The historic mansion at 2911 Russell St. in Berkeley — for decades the home of the Judah L. Magnes Museum — will soon be up for sale.

Realtors estimate the house will be on the market by the middle of April at a listing price of approximately $3 million.

“Once sold, that money will be used to renovate our new facility on Allston Way,” said Alla Efimova, chief curator and executive director of the Magnes Museum. Staffers expect that the Russell Street sale (along with the 2009 sale of a building on Harold Way) and other capital campaign pledges should cover the cost of the renovation.

The Magnes Museum property in Berkeley is being marketed as a single-family residence.

The new building will be owned by the Magnes’ legacy organization, the Magnes Museum Foundation. About 10,000 works of art and artifacts will be on display once the renovation is completed in spring 2011.

“The Magnes … will be a unit operated by U.C. Berkeley, and fundraising will be done jointly by the foundation and U.C. Berkeley,” Efimova said.

Magnes will lease the building to U.C. Berkeley for one dollar per year for 60 years. What happens thereafter is not yet known.

▶ _Problem to solve_: Reproduce the article above about the sale of the Magnes Museum's Berkeley mansion, word for word from start to finish.

▶ _Excerpted data_:
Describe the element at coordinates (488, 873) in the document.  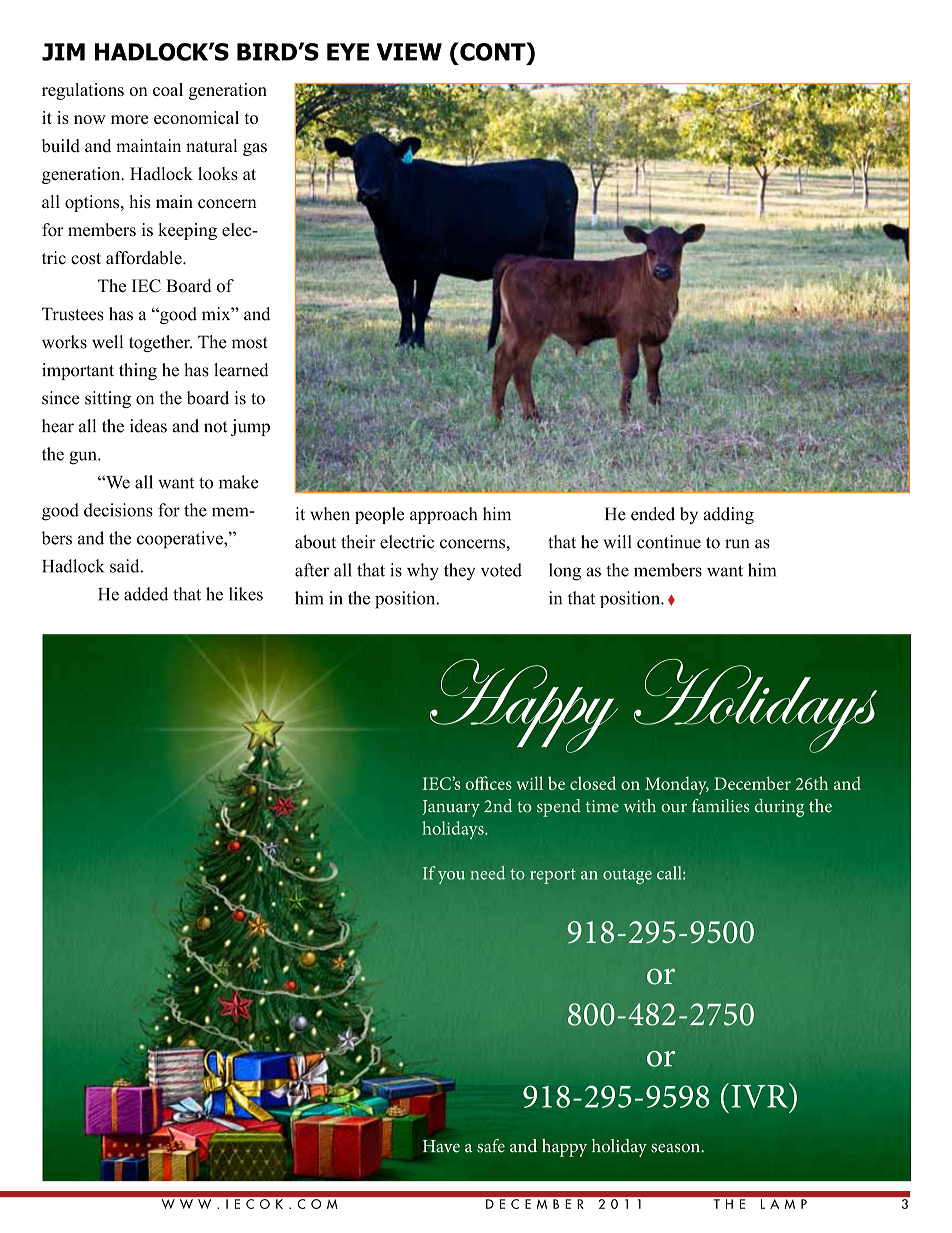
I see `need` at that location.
---
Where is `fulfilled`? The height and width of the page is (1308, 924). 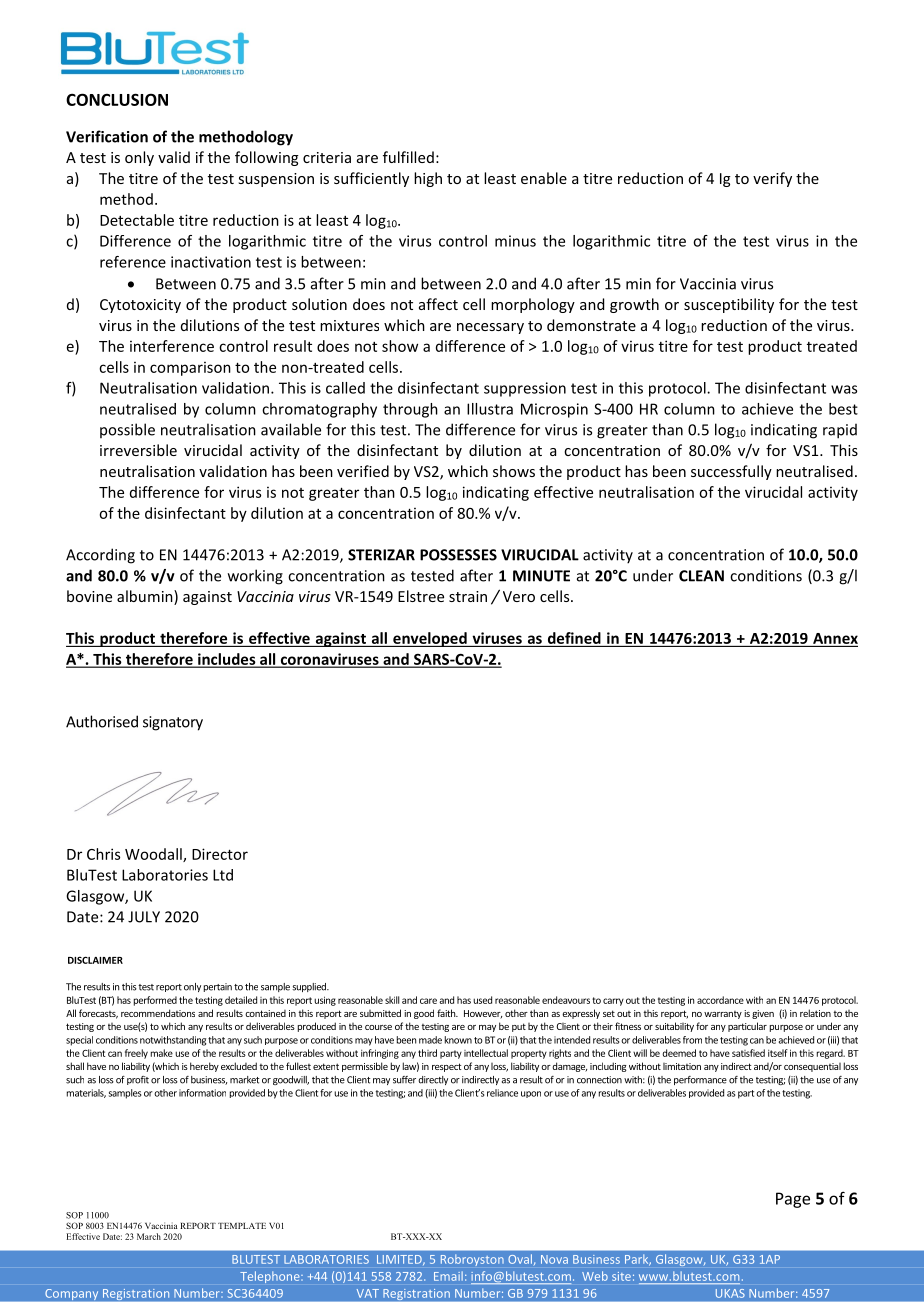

▶ _Full answer_:
The historic mansion at 2911 Russell St. in Berkeley — for decades the home of the Judah L. Magnes Museum — will soon be up for sale.

Realtors estimate the house will be on the market by the middle of April at a listing price of approximately $3 million.

“Once sold, that money will be used to renovate our new facility on Allston Way,” said Alla Efimova, chief curator and executive director of the Magnes Museum. Staffers expect that the Russell Street sale (along with the 2009 sale of a building on Harold Way) and other capital campaign pledges should cover the cost of the renovation.

The Magnes Museum property in Berkeley is being marketed as a single-family residence.

The new building will be owned by the Magnes’ legacy organization, the Magnes Museum Foundation. About 10,000 works of art and artifacts will be on display once the renovation is completed in spring 2011.

“The Magnes … will be a unit operated by U.C. Berkeley, and fundraising will be done jointly by the foundation and U.C. Berkeley,” Efimova said.

Magnes will lease the building to U.C. Berkeley for one dollar per year for 60 years. What happens thereafter is not yet known.